Women groups in Kassena-Nankana communities get warehouses
Tree Aid Ghana (TAG) in collaboration with Organisation for Indigenous Initiatives and Sustainability (ORGIIS- Ghana) has commissioned three warehouses at Kologo, Nakolo and Katiu in the Kassena-Nankana Municipality and the Kassena-Nankana West of the Upper East Region.
The storage facilities valued at about GH₵330,314 are meant to support women groups in the communities who are into shea nut, baobab, dawada, moringa and sesame processing, among other Non-Timber Forest Products (NTFPs), to store the products.
While the warehouse at the Kologo community is a 30-tonne capacity facility made of storage room and office space, those of the Nakolo and Katiu communities is 50-tonne capacity each.
It also has a storage room and office space, washrooms and water storage systems respectively.
Additionally, the women groups have also been provided with motor tricycles, tarpaulins, weighing scales, stitching machines, protecting clothing and hand wears and wellington boots.
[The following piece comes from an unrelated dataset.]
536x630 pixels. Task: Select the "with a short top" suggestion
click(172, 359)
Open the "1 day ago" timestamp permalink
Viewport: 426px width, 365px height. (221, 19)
ORGIIS-Ghana, which is a local non-profit organisation, provided capacity building for the women to add more value into the processing of the NTFPs, as well as support them to market the products at the national and international levels.
Speaking at the separate functions to commission the facilities, the Finance and Resource Officer of Tree Aid Ghana, Mr Tijani Ndanyenbah, who read the speech on behalf of the Country Director, Naaba Anecham Jonathan, said plans were also far advanced to provide shea butter extraction machines for the two communities by September.
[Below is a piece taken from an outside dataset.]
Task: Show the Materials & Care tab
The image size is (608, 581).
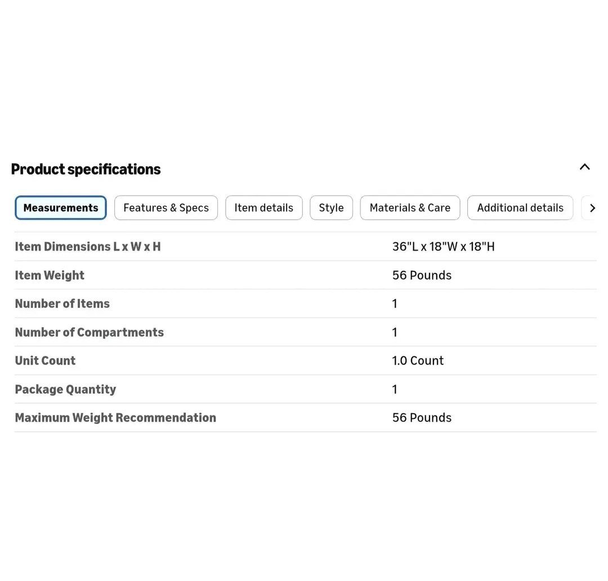Action: [410, 208]
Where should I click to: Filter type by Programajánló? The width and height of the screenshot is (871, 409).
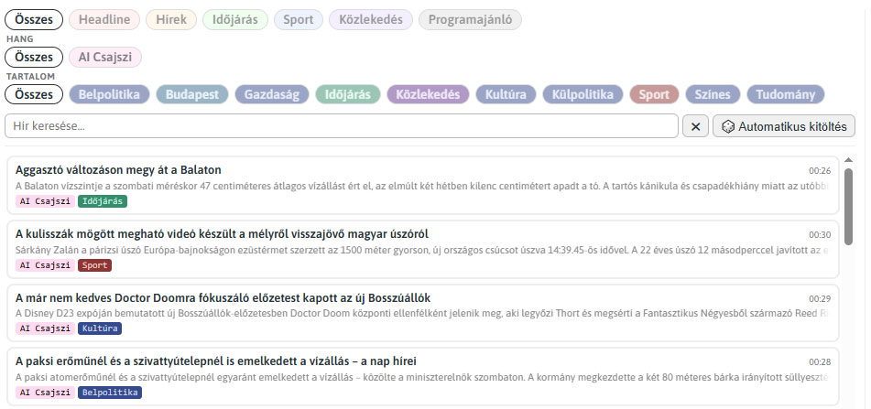470,20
The Country Director explained that his outfit in partnership with ORGIIS-Ghana, begun the implementation of the Grow Hope Project in September 2018, which is expected to end in 2020 , and noted that the project was working with 21 villages and 54 village enterprise groups with close to 90 per cent women membership in the Kassena-Nankana Municipal and West District.
He stated that in the year 2016, Tree Aid Ghana partnered with ORGIIS-Ghana to support the Buru Cooperative Union with a set of shea butter processing machine to increase shea butter production, improve quality, and to maximise sales and profits.
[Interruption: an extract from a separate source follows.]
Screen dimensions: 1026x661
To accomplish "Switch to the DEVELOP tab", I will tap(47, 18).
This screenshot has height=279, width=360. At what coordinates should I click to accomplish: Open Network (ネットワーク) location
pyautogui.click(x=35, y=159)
The Country Director, who noted that one of the major challenges identified by the project at that period was the lack of storage facilities for organic shea butter, organic shea nuts (kernels) and baobab powder, stated that this prompted the project to construct five warehouses across the three regions of Northern Ghana, including the Pindaa community in the Kassena -Nankana Municipality.
The Coordinator of ORGIIS-Ghana, Mr Julius Awaregya, noted that ORGIIS-Ghana had over the past 12 years been working with more than 416 women groups with a combined population of 11,000 spread across the Northern, Upper East, and Upper West Regions and the Nahuru Province of Burkina Faso in the areas of non-timber products.
The Paramount Chief of Kologo traditional area, Naba Clifford Asobayire Abagna IV, thanked the NGOs and the funding agency for supporting the communities and noted that the project was becoming a game changer to the livelihoods of the communities, particularly the women groups.